Françoise – Les carnets de mon père – 18 Août 1944

Il est impossible d’avoir du pain dans notre quartier et l’on ne peut faire de cuisine. 

11h30 : Je rencontre ma voisine Madame Reuter et nous décidons de partir en vélo à la recherche de pain ; périple par les boulevards de ceinture, rien à la Porte d’Italie, Porte d’Ivry, Porte de Charenton, Porte Dorée, Porte de Vincennes ; nous arrivons trop tard à la Nation où 500 personnes ont fait la queue pour 100 pains ; bredouilles à la gare de Lyon, à la Bastille, à la Place d’Italie, à Denfert Rochereau ; nous rentrons et nous contentons de tomates crues avec pain grillé de réserve. 

15h00 : Nous partons en bicyclette, Madame Reuter, Monsieur Decamps et moi-même en quête de pain ; Faubourg Montmartre nous réussissons à acheter deux pains de fantaisie ; nous continuons sur Châteaudun ; une atmosphère extraordinaire règne dans Paris, foule due à l’absence de métro regardant la retraite allemande qui commence. En effet les boches s’en vont, les camions défilent qui nous rappellent ceux de notre armée en juin 1940 ; sur les boulevards il passe des camions hippomobiles porteurs de troupes … curieux spectacle.


Rue de Rivoli : quatre soldats allemands escortent dix chariots tractés par un cheval …

Mais nous voici rue de Provence, le spectacle devient alors inouï : de longues théories de fourragères de ferme, remplies de boches fatigués et sales, se dirigent vers la gare de l’Est par la rue La Fayette … triste caricature de l’orgueilleuse armée motorisée que nous étions accoutumés de voir. Et la foule dense et goguenarde les regarde passer. Au carrefour Châteaudun l’immeuble de la Milice est fermé, il n’y a plus de garde. Mais voici qu’à Saint Georges nous assistons au déménagement de la L.V.F (Légion des Volontaires Français) qui entasse ses bagages dans des camions hâtivement réquisitionnés, sous la protection de légionnaires rageurs qui braquent sur la foule les canons de leurs mitraillettes.

Rue de la Chaussée d’Antin la foule est compacte, l’air chargé d’électricité, chacun semble vivre intérieurement l’histoire qui se fait en ce moment ; Paris a revêtu un visage nouveau, tout semble transformé et cependant rien n’est définissable ; les impressions nous saisissent que l’on ne peut analyser.

Notre trio, pratique, récolte trois pains à la boulangerie Syda.
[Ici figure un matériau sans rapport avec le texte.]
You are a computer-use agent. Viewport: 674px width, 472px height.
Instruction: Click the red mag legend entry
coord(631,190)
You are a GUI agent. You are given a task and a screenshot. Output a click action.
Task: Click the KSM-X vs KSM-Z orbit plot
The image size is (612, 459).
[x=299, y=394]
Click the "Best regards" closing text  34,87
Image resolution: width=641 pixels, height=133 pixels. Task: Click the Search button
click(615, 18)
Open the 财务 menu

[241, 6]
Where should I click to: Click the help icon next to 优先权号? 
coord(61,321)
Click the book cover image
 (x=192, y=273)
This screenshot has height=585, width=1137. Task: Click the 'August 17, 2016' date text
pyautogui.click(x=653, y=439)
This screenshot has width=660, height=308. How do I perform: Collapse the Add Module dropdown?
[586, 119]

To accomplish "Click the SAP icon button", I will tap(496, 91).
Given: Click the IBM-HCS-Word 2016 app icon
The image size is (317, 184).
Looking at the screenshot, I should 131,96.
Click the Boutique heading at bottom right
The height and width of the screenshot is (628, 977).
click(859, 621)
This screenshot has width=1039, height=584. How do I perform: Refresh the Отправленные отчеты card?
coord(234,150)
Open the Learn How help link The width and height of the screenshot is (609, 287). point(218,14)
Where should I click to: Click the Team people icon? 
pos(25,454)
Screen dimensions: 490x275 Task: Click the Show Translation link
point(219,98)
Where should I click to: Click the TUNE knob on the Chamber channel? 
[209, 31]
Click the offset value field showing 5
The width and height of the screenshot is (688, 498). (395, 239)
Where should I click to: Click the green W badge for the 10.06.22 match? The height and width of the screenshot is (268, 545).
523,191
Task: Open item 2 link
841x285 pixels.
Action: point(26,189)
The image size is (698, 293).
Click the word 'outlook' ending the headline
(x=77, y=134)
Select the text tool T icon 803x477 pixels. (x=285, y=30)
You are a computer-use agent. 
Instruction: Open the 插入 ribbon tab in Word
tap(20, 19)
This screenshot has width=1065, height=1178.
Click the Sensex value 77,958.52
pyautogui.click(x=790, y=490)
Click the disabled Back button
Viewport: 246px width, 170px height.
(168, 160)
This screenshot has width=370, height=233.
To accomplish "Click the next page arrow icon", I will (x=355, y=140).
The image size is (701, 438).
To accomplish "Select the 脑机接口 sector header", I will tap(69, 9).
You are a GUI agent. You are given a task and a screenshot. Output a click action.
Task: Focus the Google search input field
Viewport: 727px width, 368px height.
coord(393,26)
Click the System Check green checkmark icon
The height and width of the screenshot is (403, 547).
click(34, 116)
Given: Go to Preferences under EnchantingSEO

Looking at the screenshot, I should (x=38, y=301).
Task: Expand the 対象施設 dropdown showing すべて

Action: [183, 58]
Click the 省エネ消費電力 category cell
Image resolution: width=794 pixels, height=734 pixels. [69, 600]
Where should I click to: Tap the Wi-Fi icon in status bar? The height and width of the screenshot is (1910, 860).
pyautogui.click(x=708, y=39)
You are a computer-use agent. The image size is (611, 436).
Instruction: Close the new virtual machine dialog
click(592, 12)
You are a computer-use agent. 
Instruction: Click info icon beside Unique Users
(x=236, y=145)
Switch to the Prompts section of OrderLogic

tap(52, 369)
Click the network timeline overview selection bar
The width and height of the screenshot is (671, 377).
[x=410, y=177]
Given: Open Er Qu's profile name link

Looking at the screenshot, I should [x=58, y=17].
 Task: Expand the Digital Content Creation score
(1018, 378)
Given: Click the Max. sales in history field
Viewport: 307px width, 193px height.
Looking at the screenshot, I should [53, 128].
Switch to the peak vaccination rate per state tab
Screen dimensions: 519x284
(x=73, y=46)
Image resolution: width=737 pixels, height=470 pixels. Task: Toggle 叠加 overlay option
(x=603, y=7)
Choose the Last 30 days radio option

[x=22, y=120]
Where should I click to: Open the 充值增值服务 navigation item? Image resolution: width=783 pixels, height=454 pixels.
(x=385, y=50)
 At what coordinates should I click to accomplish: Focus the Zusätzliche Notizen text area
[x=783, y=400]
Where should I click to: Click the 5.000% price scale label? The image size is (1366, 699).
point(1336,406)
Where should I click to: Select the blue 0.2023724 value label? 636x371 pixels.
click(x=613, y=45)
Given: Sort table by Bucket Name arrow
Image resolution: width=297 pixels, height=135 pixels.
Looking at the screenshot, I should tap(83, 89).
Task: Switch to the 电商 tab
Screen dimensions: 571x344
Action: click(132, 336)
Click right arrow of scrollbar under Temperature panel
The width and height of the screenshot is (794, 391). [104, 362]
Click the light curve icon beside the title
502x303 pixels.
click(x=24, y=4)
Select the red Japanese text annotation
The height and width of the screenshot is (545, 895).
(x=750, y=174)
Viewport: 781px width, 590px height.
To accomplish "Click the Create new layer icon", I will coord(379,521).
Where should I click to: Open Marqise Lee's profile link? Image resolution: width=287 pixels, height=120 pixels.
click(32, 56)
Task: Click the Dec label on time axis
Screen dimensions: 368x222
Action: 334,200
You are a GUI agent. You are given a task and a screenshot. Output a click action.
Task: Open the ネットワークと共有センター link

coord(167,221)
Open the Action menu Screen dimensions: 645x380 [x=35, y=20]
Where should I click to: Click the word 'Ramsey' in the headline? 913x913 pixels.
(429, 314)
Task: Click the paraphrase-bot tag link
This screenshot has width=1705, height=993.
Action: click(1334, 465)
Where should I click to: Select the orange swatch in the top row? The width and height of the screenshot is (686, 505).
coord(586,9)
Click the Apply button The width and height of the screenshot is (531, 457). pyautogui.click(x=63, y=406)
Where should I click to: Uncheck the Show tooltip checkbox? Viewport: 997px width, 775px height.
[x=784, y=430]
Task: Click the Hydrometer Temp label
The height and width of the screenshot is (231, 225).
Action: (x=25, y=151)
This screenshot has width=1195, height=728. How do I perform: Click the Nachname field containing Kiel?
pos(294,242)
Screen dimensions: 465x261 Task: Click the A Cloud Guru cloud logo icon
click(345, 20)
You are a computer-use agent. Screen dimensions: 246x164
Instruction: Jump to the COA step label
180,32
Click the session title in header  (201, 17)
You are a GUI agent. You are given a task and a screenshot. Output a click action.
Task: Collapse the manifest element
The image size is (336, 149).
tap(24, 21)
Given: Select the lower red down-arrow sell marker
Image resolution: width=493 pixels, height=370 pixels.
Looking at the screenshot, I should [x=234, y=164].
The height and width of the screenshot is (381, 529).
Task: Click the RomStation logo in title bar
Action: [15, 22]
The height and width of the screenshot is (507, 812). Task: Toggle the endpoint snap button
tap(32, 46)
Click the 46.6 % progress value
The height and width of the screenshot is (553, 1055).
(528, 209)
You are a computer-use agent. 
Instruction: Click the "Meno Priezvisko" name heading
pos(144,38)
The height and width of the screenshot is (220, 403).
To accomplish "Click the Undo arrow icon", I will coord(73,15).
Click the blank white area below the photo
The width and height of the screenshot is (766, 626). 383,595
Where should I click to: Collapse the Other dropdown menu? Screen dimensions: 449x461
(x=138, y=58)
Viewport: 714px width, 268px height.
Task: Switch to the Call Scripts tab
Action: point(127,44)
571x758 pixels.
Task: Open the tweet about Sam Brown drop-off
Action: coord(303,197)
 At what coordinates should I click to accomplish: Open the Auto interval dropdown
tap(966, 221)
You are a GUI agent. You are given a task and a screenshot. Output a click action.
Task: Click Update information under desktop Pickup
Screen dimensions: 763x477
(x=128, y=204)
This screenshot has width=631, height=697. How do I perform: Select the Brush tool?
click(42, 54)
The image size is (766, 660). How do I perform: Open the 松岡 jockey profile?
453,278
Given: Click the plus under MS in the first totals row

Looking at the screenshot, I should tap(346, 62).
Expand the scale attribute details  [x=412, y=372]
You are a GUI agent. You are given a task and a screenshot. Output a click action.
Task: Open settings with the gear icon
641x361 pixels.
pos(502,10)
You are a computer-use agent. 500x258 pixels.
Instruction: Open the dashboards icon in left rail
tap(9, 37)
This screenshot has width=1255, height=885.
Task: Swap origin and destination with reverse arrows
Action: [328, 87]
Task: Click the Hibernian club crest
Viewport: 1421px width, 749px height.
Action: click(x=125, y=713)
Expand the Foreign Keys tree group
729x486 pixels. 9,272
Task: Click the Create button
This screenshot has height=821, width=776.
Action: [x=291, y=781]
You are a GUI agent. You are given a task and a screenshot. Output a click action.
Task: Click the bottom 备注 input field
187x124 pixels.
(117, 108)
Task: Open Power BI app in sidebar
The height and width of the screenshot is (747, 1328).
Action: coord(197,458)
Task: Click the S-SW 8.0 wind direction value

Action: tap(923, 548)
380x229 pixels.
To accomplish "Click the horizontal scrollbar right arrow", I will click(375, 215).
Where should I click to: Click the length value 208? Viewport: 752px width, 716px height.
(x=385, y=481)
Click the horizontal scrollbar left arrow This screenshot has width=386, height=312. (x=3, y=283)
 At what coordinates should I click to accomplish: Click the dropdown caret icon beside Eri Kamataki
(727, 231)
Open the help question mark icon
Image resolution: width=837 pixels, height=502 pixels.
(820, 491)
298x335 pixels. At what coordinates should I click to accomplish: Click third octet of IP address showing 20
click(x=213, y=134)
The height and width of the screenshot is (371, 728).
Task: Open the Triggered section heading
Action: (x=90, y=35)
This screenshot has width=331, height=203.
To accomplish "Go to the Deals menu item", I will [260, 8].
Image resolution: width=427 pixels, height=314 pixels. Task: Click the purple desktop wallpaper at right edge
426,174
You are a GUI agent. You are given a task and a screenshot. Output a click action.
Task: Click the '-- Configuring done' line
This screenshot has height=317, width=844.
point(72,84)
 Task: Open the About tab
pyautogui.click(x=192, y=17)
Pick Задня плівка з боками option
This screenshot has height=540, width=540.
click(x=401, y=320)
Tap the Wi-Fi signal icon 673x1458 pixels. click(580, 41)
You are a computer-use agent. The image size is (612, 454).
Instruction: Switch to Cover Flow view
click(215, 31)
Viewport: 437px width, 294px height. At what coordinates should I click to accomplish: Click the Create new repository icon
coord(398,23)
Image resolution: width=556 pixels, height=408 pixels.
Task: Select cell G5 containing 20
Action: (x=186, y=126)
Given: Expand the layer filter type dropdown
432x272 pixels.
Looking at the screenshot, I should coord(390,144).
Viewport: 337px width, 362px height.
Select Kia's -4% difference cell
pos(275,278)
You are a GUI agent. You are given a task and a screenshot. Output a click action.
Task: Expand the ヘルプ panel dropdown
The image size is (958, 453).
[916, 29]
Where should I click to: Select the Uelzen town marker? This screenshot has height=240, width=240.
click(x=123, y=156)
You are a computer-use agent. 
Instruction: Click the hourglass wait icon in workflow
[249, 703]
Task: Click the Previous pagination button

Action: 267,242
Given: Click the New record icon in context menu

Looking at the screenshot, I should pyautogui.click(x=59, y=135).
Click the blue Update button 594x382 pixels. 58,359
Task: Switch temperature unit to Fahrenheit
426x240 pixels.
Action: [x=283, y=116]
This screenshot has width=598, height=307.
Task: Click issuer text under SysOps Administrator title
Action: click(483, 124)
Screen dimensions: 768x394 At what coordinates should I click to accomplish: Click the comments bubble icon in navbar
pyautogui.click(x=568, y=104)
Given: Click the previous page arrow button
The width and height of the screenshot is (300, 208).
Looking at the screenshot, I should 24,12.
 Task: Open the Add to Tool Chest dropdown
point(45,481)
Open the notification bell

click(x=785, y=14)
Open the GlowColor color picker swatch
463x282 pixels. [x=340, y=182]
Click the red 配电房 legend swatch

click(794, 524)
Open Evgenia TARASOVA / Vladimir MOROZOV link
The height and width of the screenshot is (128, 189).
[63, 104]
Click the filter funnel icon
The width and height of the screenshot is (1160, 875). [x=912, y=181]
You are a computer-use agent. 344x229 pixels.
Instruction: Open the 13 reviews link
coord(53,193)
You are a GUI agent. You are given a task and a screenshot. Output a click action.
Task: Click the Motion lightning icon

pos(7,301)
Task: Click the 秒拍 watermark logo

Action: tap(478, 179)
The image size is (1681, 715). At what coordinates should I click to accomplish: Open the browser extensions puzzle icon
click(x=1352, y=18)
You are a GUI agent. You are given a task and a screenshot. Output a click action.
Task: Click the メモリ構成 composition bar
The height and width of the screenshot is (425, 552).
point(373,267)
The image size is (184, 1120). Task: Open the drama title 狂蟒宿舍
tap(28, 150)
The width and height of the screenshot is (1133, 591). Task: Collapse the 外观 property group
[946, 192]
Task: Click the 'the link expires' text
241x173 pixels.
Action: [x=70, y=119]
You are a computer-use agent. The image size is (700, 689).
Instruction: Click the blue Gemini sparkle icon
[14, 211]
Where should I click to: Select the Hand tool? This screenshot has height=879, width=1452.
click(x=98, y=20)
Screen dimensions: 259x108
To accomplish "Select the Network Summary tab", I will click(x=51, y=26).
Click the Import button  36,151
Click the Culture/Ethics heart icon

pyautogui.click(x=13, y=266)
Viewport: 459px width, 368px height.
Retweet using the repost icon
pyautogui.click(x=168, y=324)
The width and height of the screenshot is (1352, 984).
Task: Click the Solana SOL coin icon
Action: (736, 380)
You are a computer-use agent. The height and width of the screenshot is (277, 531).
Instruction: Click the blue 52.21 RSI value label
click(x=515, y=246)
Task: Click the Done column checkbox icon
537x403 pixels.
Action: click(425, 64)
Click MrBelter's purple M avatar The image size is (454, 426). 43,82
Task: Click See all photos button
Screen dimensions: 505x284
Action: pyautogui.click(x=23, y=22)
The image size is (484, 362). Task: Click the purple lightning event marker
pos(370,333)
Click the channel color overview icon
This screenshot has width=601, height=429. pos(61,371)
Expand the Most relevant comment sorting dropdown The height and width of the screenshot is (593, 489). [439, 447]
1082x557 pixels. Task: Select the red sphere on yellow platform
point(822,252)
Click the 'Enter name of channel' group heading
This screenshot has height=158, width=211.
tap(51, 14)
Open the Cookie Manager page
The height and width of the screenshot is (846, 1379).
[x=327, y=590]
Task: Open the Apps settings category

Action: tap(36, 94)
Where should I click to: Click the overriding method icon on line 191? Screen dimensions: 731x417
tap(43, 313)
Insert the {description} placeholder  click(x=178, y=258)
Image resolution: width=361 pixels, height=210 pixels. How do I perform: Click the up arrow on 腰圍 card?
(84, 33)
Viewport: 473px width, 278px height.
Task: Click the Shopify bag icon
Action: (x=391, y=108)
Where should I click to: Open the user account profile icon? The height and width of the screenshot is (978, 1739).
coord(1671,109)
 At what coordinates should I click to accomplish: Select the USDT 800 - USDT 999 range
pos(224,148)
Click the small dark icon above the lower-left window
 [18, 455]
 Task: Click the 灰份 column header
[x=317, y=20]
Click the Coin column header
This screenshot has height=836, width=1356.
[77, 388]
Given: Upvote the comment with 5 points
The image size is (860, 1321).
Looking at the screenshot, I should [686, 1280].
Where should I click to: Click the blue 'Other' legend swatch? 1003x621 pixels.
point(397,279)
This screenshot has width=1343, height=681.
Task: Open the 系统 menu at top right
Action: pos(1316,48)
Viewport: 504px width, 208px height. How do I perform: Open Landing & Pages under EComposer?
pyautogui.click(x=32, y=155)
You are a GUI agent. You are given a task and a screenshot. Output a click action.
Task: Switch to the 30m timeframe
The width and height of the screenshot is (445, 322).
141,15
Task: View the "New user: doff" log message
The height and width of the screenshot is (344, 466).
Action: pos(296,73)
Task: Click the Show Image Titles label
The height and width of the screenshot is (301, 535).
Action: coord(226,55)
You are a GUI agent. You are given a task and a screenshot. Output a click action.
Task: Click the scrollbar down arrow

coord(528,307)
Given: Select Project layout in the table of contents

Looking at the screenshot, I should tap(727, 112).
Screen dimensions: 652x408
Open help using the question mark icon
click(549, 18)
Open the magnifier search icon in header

Nous traversons le boulevard Haussmann où règne la plus indescriptible cohue ; la foule le long des trottoirs, sur trois ou quatre rangs, regarde l’enchevêtrement des véhicules allemands de toutes sortes qu’un service de la Feld Gendarmerie n’arrive point à canaliser. Nous rentrons Porte d’Orléans et observons au long du chemin cette mue d’une ville qui se dépouille d’une gangue d’oppression. A Denfert-Rochereau nous voyons le spectacle étonnant d’un officier de la Luftwaffe conduisant lui-même un tracteur agricole qui remorque un plateau où ses hommes sont entassés.